* [Written instruction]: Rewrite every line of the rows below as a two-column Markdown table headed Number and Text. Put each line's sequential number under Number, the line under Text, and omit blank lines.

* [Listing]:
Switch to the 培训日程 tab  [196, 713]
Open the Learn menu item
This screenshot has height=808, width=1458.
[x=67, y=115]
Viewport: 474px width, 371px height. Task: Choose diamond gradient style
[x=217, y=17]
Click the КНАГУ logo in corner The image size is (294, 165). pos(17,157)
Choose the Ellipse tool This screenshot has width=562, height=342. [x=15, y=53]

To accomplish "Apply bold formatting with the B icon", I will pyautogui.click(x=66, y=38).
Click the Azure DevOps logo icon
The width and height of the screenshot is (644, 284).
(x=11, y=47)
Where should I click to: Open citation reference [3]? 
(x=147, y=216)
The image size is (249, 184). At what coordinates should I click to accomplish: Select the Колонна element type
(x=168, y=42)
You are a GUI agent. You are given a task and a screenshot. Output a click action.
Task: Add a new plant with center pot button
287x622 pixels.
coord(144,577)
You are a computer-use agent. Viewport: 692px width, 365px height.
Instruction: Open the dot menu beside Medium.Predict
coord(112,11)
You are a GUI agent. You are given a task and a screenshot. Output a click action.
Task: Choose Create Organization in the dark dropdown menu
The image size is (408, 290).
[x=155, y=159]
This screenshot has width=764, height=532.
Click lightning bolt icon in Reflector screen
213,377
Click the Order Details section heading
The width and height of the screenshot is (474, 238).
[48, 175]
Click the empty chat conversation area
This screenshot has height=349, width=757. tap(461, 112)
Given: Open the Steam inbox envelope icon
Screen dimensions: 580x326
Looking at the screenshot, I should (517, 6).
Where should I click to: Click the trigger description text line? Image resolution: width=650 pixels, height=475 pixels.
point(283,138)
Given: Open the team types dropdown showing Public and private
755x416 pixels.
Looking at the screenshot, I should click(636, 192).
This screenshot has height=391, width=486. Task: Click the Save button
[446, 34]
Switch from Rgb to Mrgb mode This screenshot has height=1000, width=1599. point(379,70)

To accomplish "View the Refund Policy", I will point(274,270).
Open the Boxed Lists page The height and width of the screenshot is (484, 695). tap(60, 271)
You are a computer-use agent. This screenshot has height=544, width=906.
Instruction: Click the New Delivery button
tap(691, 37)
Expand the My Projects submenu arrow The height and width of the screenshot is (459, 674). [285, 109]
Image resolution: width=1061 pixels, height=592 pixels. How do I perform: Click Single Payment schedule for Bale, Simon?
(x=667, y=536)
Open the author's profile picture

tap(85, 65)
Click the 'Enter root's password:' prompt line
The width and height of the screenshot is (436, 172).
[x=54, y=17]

* [Output of the task]:
| Number | Text |
|---|---|
| 1 | Switch to the 培训日程 tab  [196, 713] |
| 2 | Open the Learn menu item |
| 3 | This screenshot has height=808, width=1458. |
| 4 | [x=67, y=115] |
| 5 | Viewport: 474px width, 371px height. Task: Choose diamond gradient style |
| 6 | [x=217, y=17] |
| 7 | Click the КНАГУ logo in corner The image size is (294, 165). pos(17,157) |
| 8 | Choose the Ellipse tool This screenshot has width=562, height=342. [x=15, y=53] |
| 9 | To accomplish "Apply bold formatting with the B icon", I will pyautogui.click(x=66, y=38). |
| 10 | Click the Azure DevOps logo icon |
| 11 | The width and height of the screenshot is (644, 284). |
| 12 | (x=11, y=47) |
| 13 | Where should I click to: Open citation reference [3]?  |
| 14 | (x=147, y=216) |
| 15 | The image size is (249, 184). At what coordinates should I click to accomplish: Select the Колонна element type |
| 16 | (x=168, y=42) |
| 17 | You are a GUI agent. You are given a task and a screenshot. Output a click action. |
| 18 | Task: Add a new plant with center pot button |
| 19 | 287x622 pixels. |
| 20 | coord(144,577) |
| 21 | You are a computer-use agent. Viewport: 692px width, 365px height. |
| 22 | Instruction: Open the dot menu beside Medium.Predict |
| 23 | coord(112,11) |
| 24 | You are a GUI agent. You are given a task and a screenshot. Output a click action. |
| 25 | Task: Choose Create Organization in the dark dropdown menu |
| 26 | The image size is (408, 290). |
| 27 | [x=155, y=159] |
| 28 | This screenshot has width=764, height=532. |
| 29 | Click lightning bolt icon in Reflector screen |
| 30 | 213,377 |
| 31 | Click the Order Details section heading |
| 32 | The width and height of the screenshot is (474, 238). |
| 33 | [48, 175] |
| 34 | Click the empty chat conversation area |
| 35 | This screenshot has height=349, width=757. tap(461, 112) |
| 36 | Given: Open the Steam inbox envelope icon |
| 37 | Screen dimensions: 580x326 |
| 38 | Looking at the screenshot, I should (517, 6). |
| 39 | Where should I click to: Click the trigger description text line? Image resolution: width=650 pixels, height=475 pixels. |
| 40 | point(283,138) |
| 41 | Given: Open the team types dropdown showing Public and private |
| 42 | 755x416 pixels. |
| 43 | Looking at the screenshot, I should click(636, 192). |
| 44 | This screenshot has height=391, width=486. Task: Click the Save button |
| 45 | [446, 34] |
| 46 | Switch from Rgb to Mrgb mode This screenshot has height=1000, width=1599. point(379,70) |
| 47 | To accomplish "View the Refund Policy", I will point(274,270). |
| 48 | Open the Boxed Lists page The height and width of the screenshot is (484, 695). tap(60, 271) |
| 49 | You are a computer-use agent. This screenshot has height=544, width=906. |
| 50 | Instruction: Click the New Delivery button |
| 51 | tap(691, 37) |
| 52 | Expand the My Projects submenu arrow The height and width of the screenshot is (459, 674). [285, 109] |
| 53 | Image resolution: width=1061 pixels, height=592 pixels. How do I perform: Click Single Payment schedule for Bale, Simon? |
| 54 | (x=667, y=536) |
| 55 | Open the author's profile picture |
| 56 | tap(85, 65) |
| 57 | Click the 'Enter root's password:' prompt line |
| 58 | The width and height of the screenshot is (436, 172). |
| 59 | [x=54, y=17] |